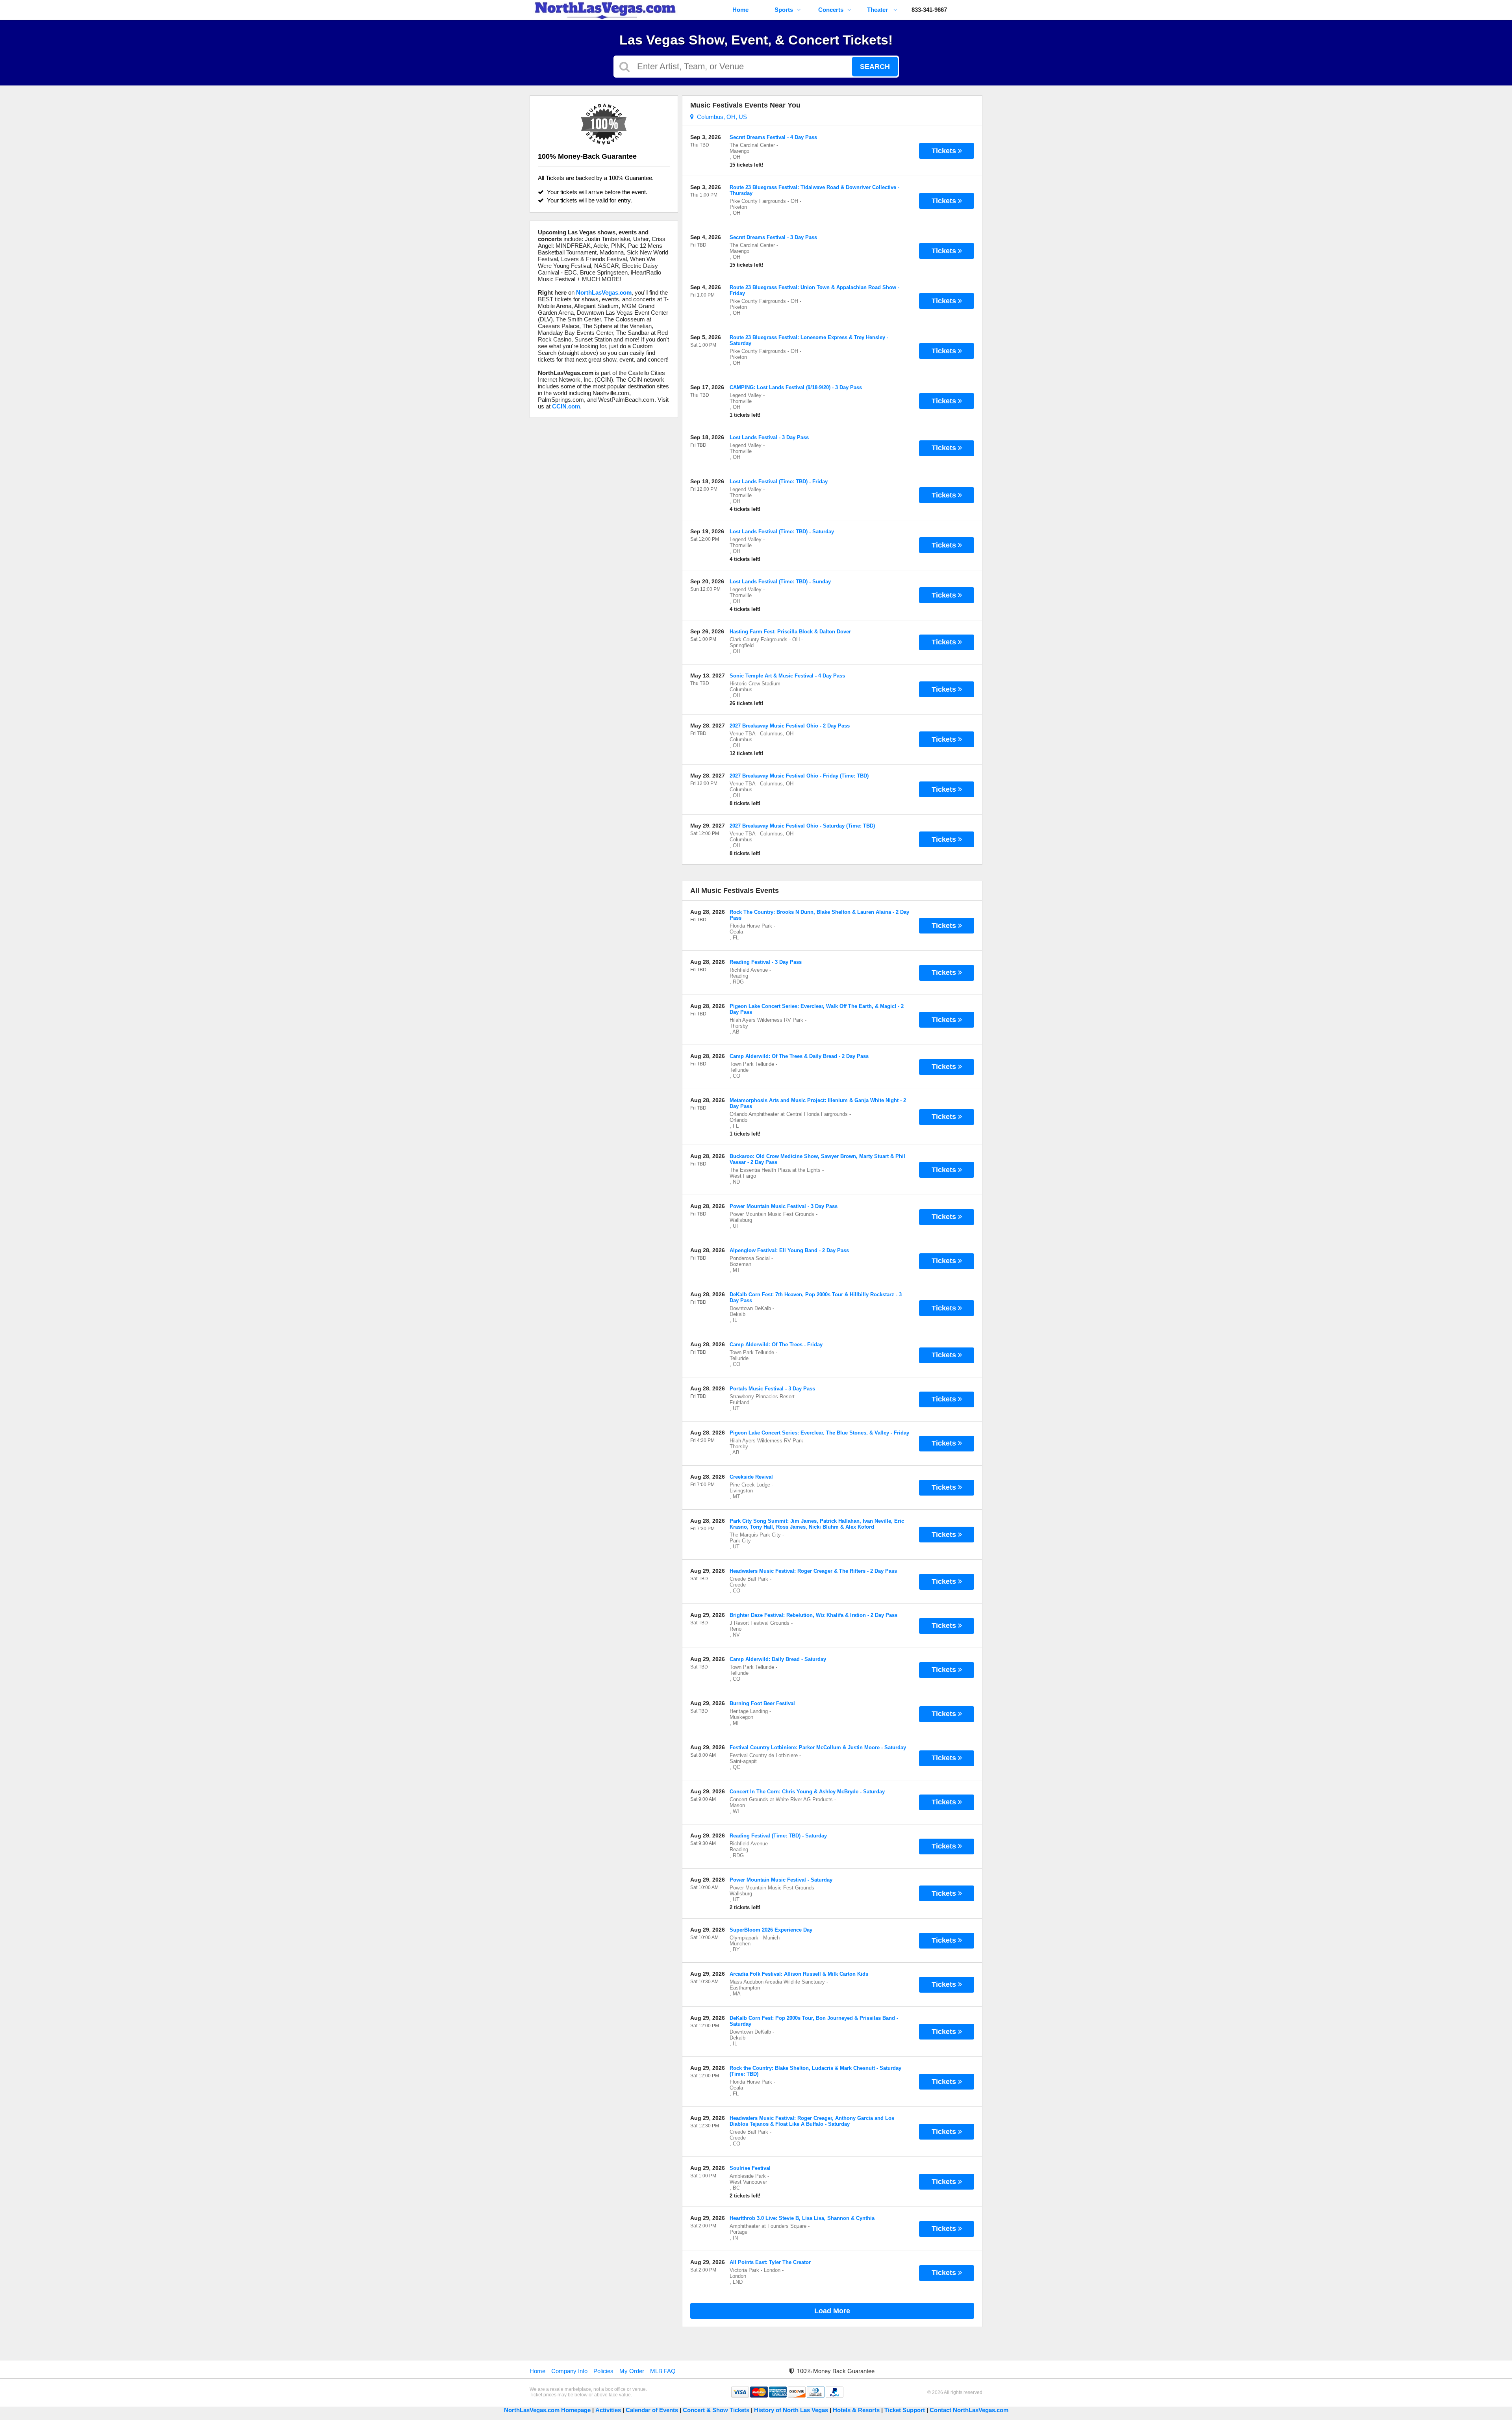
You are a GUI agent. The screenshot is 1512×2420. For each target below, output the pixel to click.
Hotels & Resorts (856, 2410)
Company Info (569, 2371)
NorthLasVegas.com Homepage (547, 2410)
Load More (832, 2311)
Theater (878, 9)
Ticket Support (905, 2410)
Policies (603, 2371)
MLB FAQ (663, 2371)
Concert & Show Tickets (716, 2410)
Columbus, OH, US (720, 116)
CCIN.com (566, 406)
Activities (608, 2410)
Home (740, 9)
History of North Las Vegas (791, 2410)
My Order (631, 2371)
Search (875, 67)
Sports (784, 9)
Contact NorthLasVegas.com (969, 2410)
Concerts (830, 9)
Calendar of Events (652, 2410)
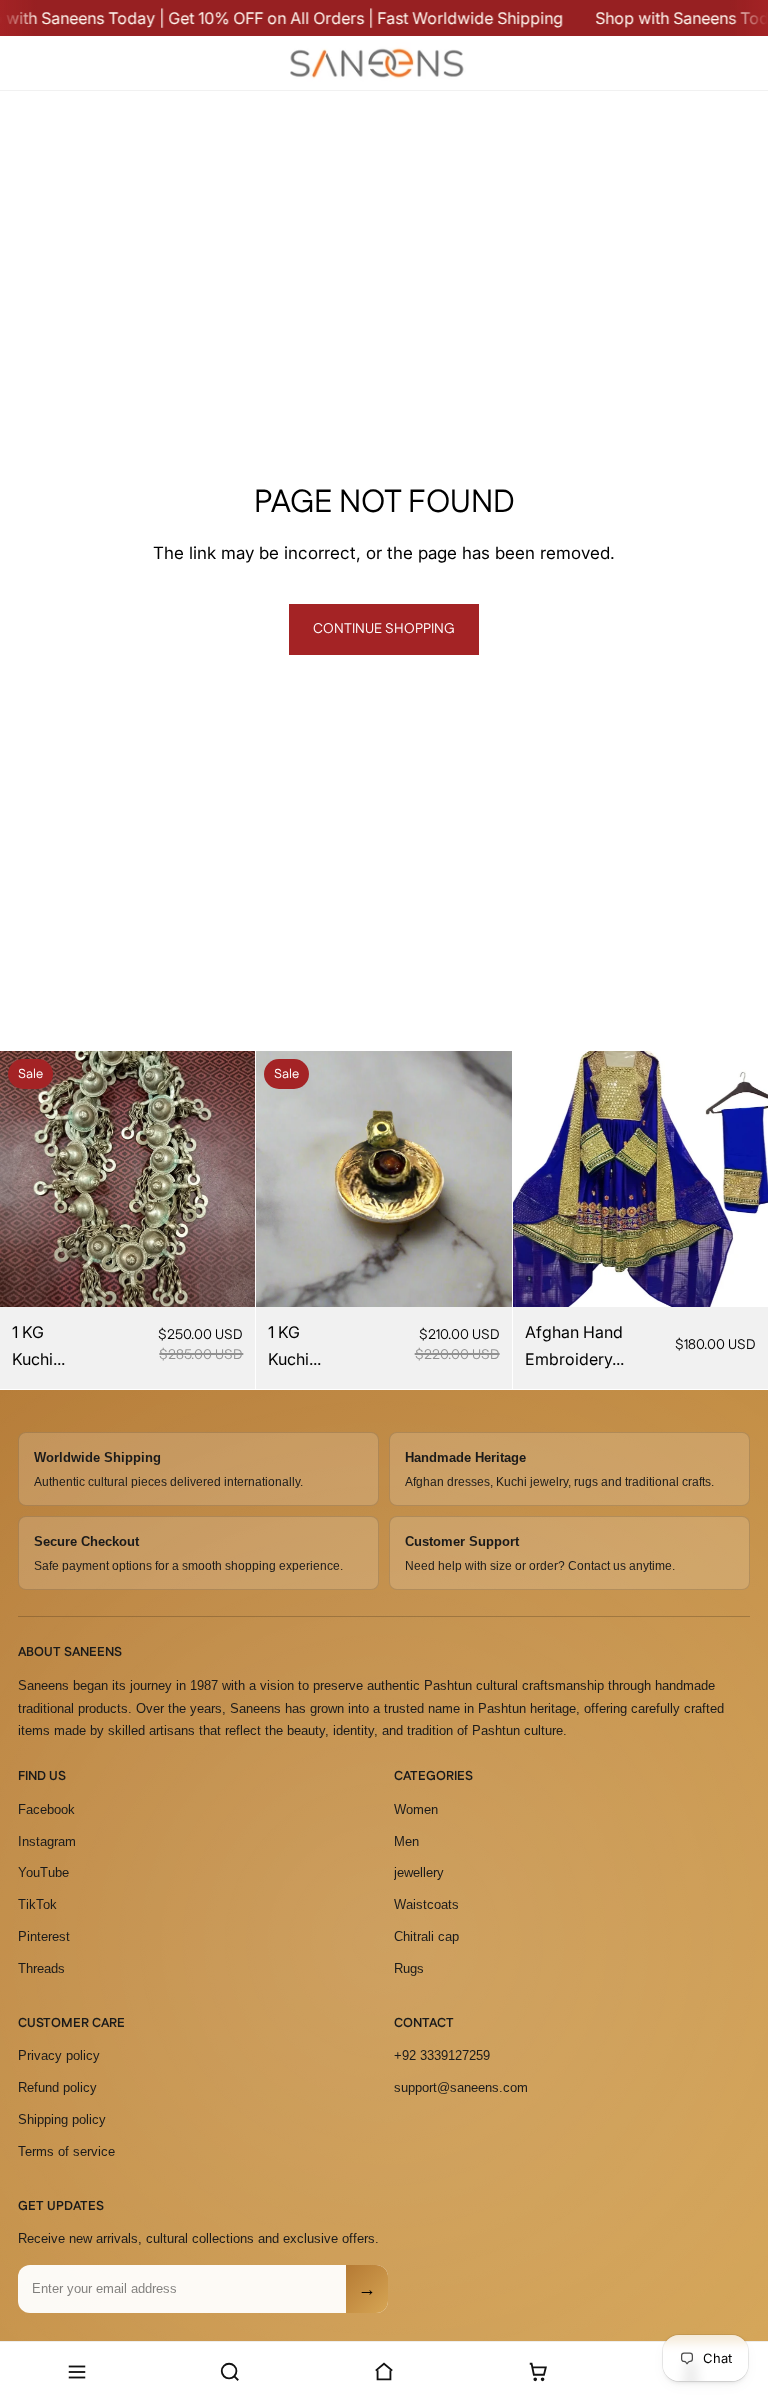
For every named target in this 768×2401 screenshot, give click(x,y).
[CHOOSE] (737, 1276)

- **Problem to solve**:
Give the entries again exactly, but skip every image.

- **Answer box**:
You are a GUI agent. The screenshot is 1512×2420. For each target below, output the pixel to click.
Hotels & Resorts (856, 2410)
Company Info (569, 2371)
NorthLasVegas.com Homepage (547, 2410)
Load More (832, 2311)
Theater (878, 9)
Ticket Support (905, 2410)
Policies (603, 2371)
MLB FAQ (663, 2371)
Concert & Show Tickets (716, 2410)
Columbus, OH, US (720, 116)
CCIN.com (566, 406)
Activities (608, 2410)
Home (740, 9)
History of North Las Vegas (791, 2410)
My Order (631, 2371)
Search (875, 67)
Sports (784, 9)
Contact NorthLasVegas.com (969, 2410)
Concerts (830, 9)
Calendar of Events (652, 2410)
For every named target in this 768×2401 screenshot, give click(x,y).
[CHOOSE] (737, 1276)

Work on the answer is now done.